My working definition of perfection has been approximately what you propose.

But recently I have been challenging my definition of "perfect".

I'm not changing my definition permanently, but instead see it as expanding my range.

To continue a project I started to help tkamiya, I picked up 3 rolls of Tri-X Saturday to continue exploring graininess. The core of the idea was to throw out the traditional definition and create a new definition. The changed definition is clear: Instead of trying for minimum grain, try for maximum grain.

It was such a pleasure to review historic texts and find scientists were "always" working towards the other goal. So when I found passages saying what "not to do" I just took note to do the exact opposite. My test results tell me to use lower EI (e.g., 250) and "look" for scenes which are primarily medium gray. Then develop in Dektol 1:9 for a "less than normal" time.

Now you throw out an additional challenge I had NOT originally considered. I was still planning to make perfectly sharp, well-focused images. But it intrigues me, and I think that it will add to the overall impact of images to make shots deliberately blurry, unusually focused.

tkamiya holds a very high standard of quality, spending hours to print a specific negative and throwing out many results that I would find aesthetically satisying. I hold a high standard of quality (similar to yours) as an ideal, but then I accept what results I get as-is. Mistakes are noted and corrected for future images. Prints I get, remain what they are. I reserve the right to make dramatic future improvements. But for the most part, I stop when I reach a realistic look.

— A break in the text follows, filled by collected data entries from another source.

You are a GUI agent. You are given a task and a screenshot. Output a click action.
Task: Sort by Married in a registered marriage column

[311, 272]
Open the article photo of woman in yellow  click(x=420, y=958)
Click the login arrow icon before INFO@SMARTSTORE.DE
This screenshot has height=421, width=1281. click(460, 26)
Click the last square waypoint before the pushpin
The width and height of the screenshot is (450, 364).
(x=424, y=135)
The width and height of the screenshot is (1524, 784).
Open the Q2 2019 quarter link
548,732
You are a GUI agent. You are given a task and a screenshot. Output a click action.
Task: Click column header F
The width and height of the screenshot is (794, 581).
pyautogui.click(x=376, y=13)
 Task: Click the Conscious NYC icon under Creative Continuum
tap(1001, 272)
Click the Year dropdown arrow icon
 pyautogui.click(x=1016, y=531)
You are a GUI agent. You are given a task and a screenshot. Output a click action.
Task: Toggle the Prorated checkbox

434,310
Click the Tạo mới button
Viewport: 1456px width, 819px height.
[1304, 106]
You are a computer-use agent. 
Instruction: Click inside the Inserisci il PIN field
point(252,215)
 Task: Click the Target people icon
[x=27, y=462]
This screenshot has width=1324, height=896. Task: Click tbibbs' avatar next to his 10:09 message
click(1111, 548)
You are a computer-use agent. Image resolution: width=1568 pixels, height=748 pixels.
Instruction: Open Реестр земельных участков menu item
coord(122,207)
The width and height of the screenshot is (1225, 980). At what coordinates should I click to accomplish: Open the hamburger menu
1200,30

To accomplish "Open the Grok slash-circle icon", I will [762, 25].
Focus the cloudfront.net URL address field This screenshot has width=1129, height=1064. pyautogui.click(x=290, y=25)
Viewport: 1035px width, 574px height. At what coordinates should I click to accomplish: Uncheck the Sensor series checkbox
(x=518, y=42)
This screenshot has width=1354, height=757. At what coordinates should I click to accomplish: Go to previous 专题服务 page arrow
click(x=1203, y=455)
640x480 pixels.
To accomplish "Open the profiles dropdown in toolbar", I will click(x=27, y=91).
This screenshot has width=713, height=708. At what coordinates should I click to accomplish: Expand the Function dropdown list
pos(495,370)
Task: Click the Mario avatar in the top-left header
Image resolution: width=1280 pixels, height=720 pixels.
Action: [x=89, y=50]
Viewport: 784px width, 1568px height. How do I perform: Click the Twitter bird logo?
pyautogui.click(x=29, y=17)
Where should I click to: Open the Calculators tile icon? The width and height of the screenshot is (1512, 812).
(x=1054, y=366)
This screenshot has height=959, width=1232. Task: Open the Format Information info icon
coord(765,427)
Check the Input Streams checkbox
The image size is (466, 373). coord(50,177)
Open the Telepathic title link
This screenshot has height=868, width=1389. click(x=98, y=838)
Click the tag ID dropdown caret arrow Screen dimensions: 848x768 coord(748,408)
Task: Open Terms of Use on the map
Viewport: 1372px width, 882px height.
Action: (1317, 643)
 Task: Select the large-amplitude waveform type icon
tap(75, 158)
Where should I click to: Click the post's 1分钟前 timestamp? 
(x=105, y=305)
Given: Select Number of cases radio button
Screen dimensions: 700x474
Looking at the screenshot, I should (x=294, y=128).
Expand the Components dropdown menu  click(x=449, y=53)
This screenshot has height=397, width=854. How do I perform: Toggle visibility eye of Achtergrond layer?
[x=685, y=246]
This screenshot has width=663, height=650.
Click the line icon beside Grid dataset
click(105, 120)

Documentary photographers work at a bit of a disadvantage compared to landscape photographers. They witness an exceptional situation, with little control over it. People in the photograph complicate matters by their changing facial expressions. Many important things happen in dark shadow. Even if they were to hold a high standard in mind, there may be many shots that do not live up to the ideal, but which satisfy the moment they wanted to show.

I'll grant that sloppy practice and uneducated darkroom technique can also lead to the exact same result. This might be what irks you.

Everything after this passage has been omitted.